Integrative Analysis of Elicitor-Induced Camptothecin Biosynthesis in Camptotheca acuminata Plantlets Through a Combined Omics Approach

Abstract

Treatments with abiotic elicitors can efficiently induce the accumulation of specialized metabolites in plants. We used a combined omics approach to analyze the elicitation effects of MeJa, AgNO3, and PEG on camptothecin (CPT) biosynthesis in Camptotheca acuminata plantlets. Untargeted analyses revealed that treatments with MeJa, AgNO3, and PEG significantly inhibited the photosynthetic pathway and promoted carbon metabolism and secondary metabolic pathways. The CPT levels increased by 78.6, 73.3, and 50.0% in the MeJa, AgNO3, and PEG treatment groups, respectively. Using C. acuminata plantlets after elicitation treatment, we mined and characterized 15 new alkaloids, 25 known CPT analogs and precursors, 9 iridoid biosynthetic precursors, and 15 tryptamine biosynthetic precursors based on their MS/MS fragmentation spectra.
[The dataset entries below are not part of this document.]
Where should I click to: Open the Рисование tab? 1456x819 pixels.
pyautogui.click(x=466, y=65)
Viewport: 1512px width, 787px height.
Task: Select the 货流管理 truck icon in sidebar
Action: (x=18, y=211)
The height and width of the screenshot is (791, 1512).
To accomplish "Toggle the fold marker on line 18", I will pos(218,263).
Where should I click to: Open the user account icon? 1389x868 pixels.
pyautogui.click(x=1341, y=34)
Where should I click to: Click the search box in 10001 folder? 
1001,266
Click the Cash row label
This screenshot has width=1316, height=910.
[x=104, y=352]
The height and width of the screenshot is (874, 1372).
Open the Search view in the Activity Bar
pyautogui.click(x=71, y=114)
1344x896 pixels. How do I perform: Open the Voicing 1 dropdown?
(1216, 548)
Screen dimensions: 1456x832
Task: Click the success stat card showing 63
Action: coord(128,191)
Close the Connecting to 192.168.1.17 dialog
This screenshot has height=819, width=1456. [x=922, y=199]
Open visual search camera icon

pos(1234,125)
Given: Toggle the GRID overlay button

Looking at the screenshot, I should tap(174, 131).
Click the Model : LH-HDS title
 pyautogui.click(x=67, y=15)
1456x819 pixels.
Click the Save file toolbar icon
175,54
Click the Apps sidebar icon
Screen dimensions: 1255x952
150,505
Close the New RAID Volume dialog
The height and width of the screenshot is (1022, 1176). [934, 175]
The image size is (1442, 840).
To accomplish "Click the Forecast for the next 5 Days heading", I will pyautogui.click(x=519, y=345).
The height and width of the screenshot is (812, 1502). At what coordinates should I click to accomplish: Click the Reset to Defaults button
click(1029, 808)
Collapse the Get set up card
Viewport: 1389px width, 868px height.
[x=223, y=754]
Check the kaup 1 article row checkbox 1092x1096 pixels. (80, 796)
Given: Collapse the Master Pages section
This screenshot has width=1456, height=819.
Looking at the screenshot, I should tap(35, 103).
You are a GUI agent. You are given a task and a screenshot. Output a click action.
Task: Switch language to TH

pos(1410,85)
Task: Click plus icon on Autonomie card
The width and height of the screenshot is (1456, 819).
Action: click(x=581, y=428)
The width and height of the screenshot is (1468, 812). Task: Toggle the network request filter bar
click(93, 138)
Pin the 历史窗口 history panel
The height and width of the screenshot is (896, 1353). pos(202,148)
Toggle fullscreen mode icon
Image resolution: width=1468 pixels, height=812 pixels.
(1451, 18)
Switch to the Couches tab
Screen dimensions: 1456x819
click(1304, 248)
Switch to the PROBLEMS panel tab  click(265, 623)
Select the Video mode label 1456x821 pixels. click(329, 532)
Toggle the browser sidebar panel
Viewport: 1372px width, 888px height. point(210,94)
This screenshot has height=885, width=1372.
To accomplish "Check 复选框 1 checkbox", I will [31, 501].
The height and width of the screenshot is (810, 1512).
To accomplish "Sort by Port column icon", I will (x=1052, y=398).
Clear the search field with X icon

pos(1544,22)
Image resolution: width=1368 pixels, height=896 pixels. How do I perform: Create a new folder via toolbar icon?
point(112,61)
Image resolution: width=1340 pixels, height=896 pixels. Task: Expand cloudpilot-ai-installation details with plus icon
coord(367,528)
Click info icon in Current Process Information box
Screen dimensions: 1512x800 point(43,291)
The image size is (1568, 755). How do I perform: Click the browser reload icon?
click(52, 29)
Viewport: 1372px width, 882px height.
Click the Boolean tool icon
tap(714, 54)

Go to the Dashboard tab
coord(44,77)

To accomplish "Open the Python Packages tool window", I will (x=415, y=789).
Using 32 characterized genes involved in CPT biosynthesis as bait, we mined 12 prioritized CYP450 genes from the 416 CYP450 candidates that had been identified based on co-expression analysis, conserved domain analysis, and their elicitation-associated upregulation patterns. This study provides a comprehensive perspective on CPT biosynthesis in C. acuminata plantlets after abiotic elicitation. The findings enable us to elucidate the previously unexplored CYP450-mediated oxidation steps for CPT biosynthesis.